4       Nos termos do artigo 5.° do mesmo regulamento:

«1.      Na rotulagem ou na publicidade de um produto referido no n.° 1, alínea a), do artigo 1.°, só pode fazer‑se referência ao modo de produção biológico na medida em que:

a)      Essas indicações evidenciem que se trata de um modo de produção agrícola;

b)      O produto tenha sido obtido em conformidade com as normas referidas no artigo 6.°, ou tenha sido importado de um país terceiro no âmbito do regime previsto no artigo 11.°;

c)      Tenha sido produzido ou importado por um operador submetido às medidas de controlo previstas nos artigos 8.° e 9.°;

[…]»

5       O artigo 10.°‑A do Regulamento n.° 2092/91 dispõe:

«1.      Sempre que um Estado‑Membro verificar, num produto proveniente de outro Estado‑Membro que ostente as indicações previstas no artigo 2.º e/ou no anexo V, irregularidades ou infracções relativas à aplicação do presente regulamento, informará desse facto a Comissão e o Estado‑Membro que tiver designado a autoridade de controlo ou aprovado o organismo de controlo.

2.      Compete aos Estados‑Membros tomar as medidas necessárias para evitar a utilização fraudulenta das indicações referidas no artigo 2.º e/ou no anexo V.»

6       Por outro lado, a Directiva 2000/13, que diz respeito aos géneros alimentícios, prevê, no seu artigo 2.°, n.° 1, o seguinte:

«1.      A rotulagem e as modalidades em que é realizada não podem:

a)      Ser de natureza a induzir em erro o comprador, nomeadamente:

i)      no que respeita às características do género alimentício e, em especial, no que se refere à natureza, identidade, qualidades, composição, quantidade, durabilidade, origem ou proveniência, modo de fabrico ou de obtenção,

[…]»

 Legislação nacional

7       O artigo 3.°, n.° 1, do Real Decreto n.° 1852/1993, de 22 de Outubro de 1993, relativo à produção agrícola biológica e à sua indicação nos produtos agrícolas e nos géneros alimentícios (BOE n.° 283, de 26 de Novembro de 1993, p. 33528), previa inicialmente o seguinte:

«Em conformidade com o artigo 2.° do Regulamento (CEE) n.° 2092/91, considera‑se, em qualquer caso, que um produto ostenta indicações referentes ao modo de produção biológico quando no rótulo, na publicidade ou nos documentos comerciais o produto ou os seus ingredientes sejam designados pelo termo ‘ecológico’.

Também é possível utilizar, para além de outras indicações específicas susceptíveis de serem aplicadas pelas Comunidades Autónomas, as indicações seguintes: ‘obtenido sin el empleo de productos químicos de síntesis’, ‘biológico’, ‘orgánico’, ‘biodinámico’, e os respectivos nomes compostos, bem como as denominações ‘eco’ e ‘bio’, acompanhadas ou não do nome do produto, dos seus ingredientes ou da sua marca comercial.»

8       O referido decreto foi alterado pelo Real Decreto n.° 506/2001, de 11 de Maio 2001 (BOE n.° 126, de 26 de Maio de 2001, p. 18609).
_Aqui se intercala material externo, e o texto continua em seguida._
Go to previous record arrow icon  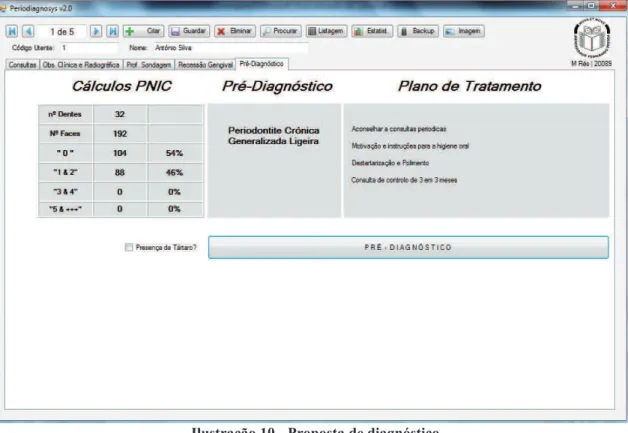click(x=28, y=31)
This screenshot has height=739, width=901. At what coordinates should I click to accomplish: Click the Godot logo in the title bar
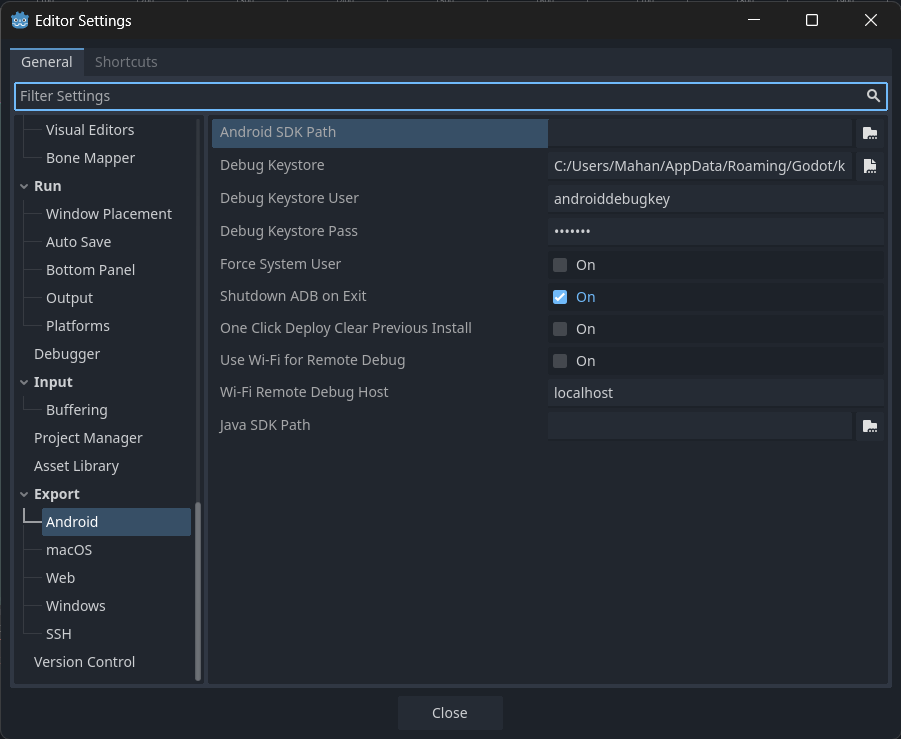pos(19,20)
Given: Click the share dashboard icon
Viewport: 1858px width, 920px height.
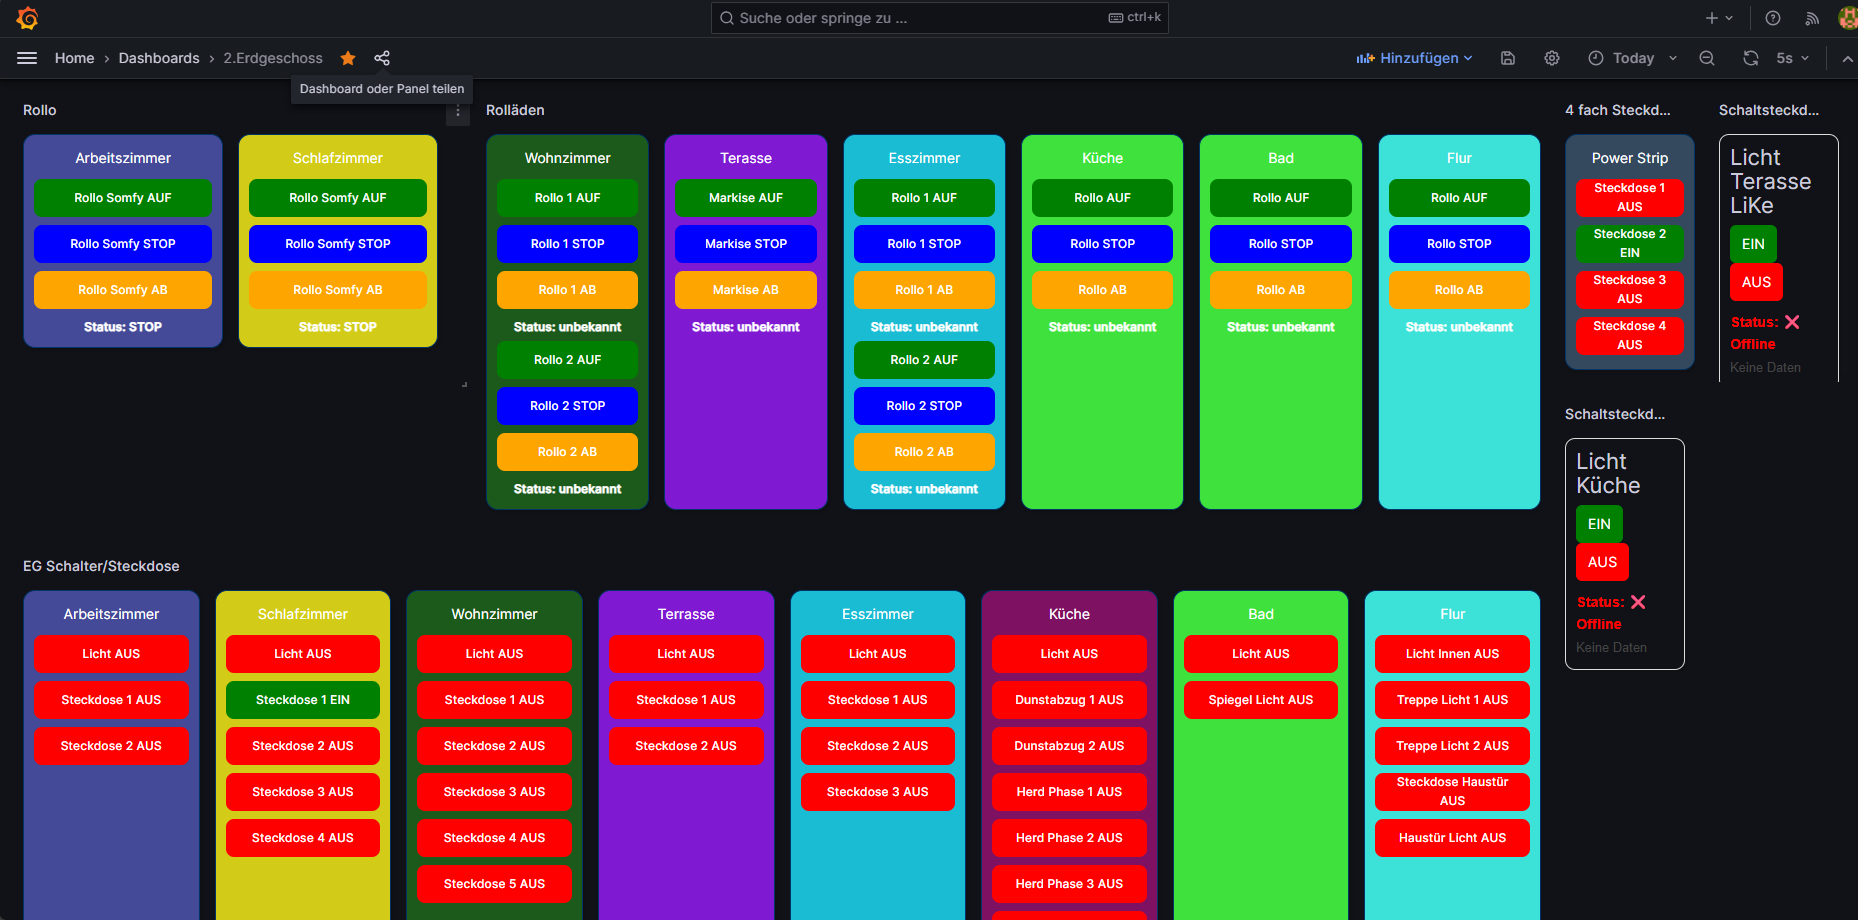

O seu artigo 3.°, n.° 1, prevê doravante:

«Em conformidade com o artigo 2.° do Regulamento (CE) n.° 2092/91, na redacção dada pelo Regulamento (CE) n.° 1804/1999, considera‑se, em qualquer caso, que um produto ostenta indicações referentes ao modo de produção biológico quando no rótulo, na publicidade ou nos documentos comerciais o produto, os seus ingredientes, ou as matérias‑primas para alimentação animal sejam designados pelo termo ‘ecológico’ ou pelo seu derivado ‘eco’, isolado ou em combinação com o nome do produto, com os seus ingredientes ou com a sua marca comercial.»

9       Segundo os terceiro e quinto parágrafos da exposição de motivos deste real decreto, esta alteração revelou‑se necessária a fim de evitar qualquer ambiguidade relativamente aos termos que, segundo a regulamentação comunitária, estão reservados à produção biológica e de eliminar as confusões que podem daí resultar para os consumidores, tendo em conta a situação real do sector alimentar em Espanha, no qual se tornou corrente a utilização do termo «bio» para designar produtos alimentares que apresentam certas características não relacionadas com o modo de produção biológico.
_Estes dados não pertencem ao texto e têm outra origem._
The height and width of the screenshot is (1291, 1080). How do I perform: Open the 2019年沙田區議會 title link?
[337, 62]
10     Por outro lado, no que se refere à Comunidade Autónoma de Navarra, o Decreto Regional n.° 617/1999, de 20 de Dezembro de 1999 (BO de Navarra n.° 4, de 10 de Janeiro de 2000), prevê, no seu artigo 2.°, que um produto contém indicações alusivas ao modo de produção biológico se ostentar os termos «ecológico», «obtenido sin el empleo de productos químicos de síntesis», «biológico», «orgánico», «biodinámico» ou os diminutivos «eco» e «bio».

11     O Decreto Regional n.° 212/2000, de 12 de Junho de 2000 (BO de Navarra n.° 83, de 10 de Julho de 2000), aditou ao artigo 1.° do Decreto Regional n.° 617/1999 o seguinte parágrafo:

«O presente regulamento não é aplicável aos produtos lácteos para os quais tenha vindo a ser utilizado de forma habitual e contínua o termo ‘bio’, uma vez que este não tem qualquer relação com o modo de produção biológico.»
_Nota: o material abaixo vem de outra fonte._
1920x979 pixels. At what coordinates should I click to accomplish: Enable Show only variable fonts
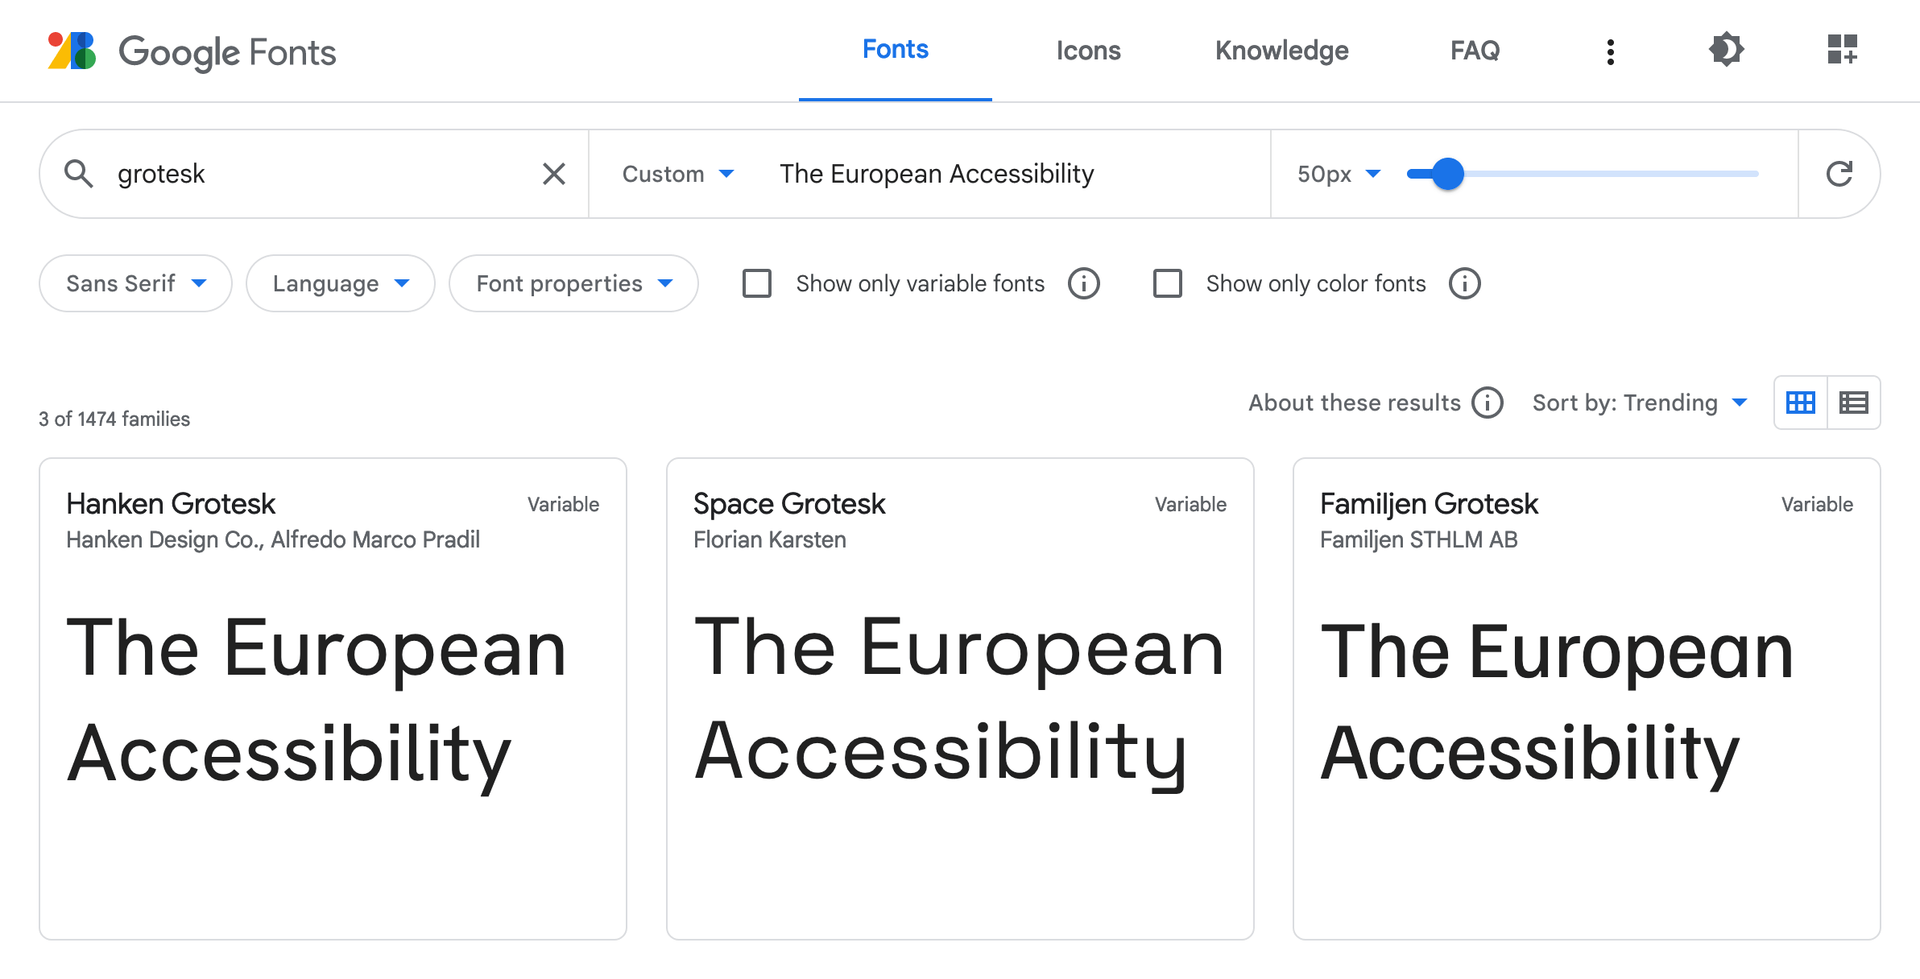(x=757, y=283)
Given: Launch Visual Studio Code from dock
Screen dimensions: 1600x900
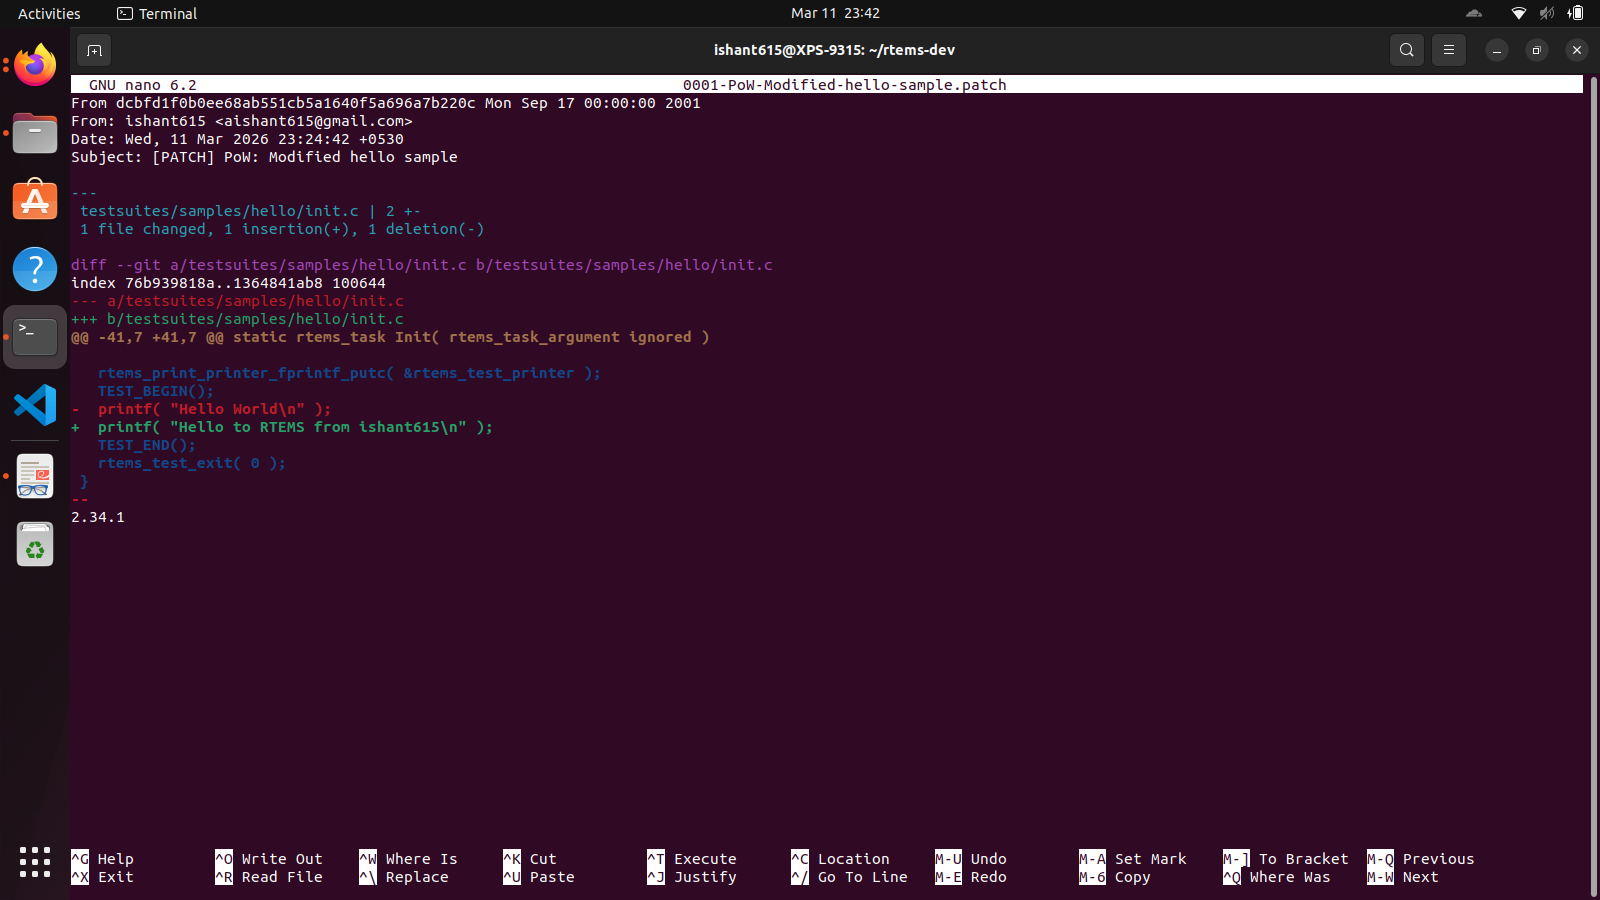Looking at the screenshot, I should [x=35, y=405].
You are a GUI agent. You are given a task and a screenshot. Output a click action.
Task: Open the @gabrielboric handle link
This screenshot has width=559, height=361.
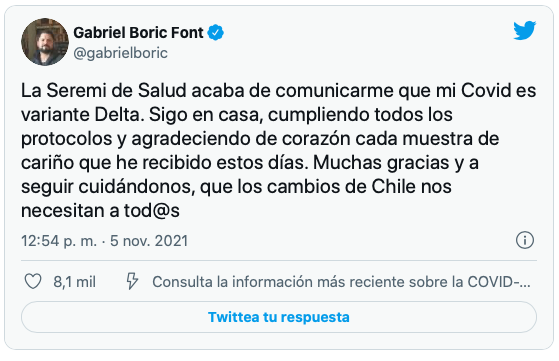120,53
12     Segundo a exposição de motivos deste decreto regional, esta alteração tomava em consideração a realidade existente na região de Navarra, onde o termo ‘bio’, que é aplicado aos produtos lácteos, não corresponde geralmente à ideia de produção biológica e ao respectivo modo de produção.

 Fase pré‑contenciosa

13     Durante os trabalhos preparatórios do Real Decreto n.° 506/2001, a Comissão recebeu várias queixas que chamavam a sua atenção para esta alteração legislativa, que era contrária às normas estabelecidas pelo Regulamento n.° 2092/91. Uma vez que este real decreto foi adoptado não obstante a intervenção, junto das autoridades espanholas, dos serviços da Comissão, esta deu início ao processo por incumprimento previsto no artigo 226.°, n.° 1, CE.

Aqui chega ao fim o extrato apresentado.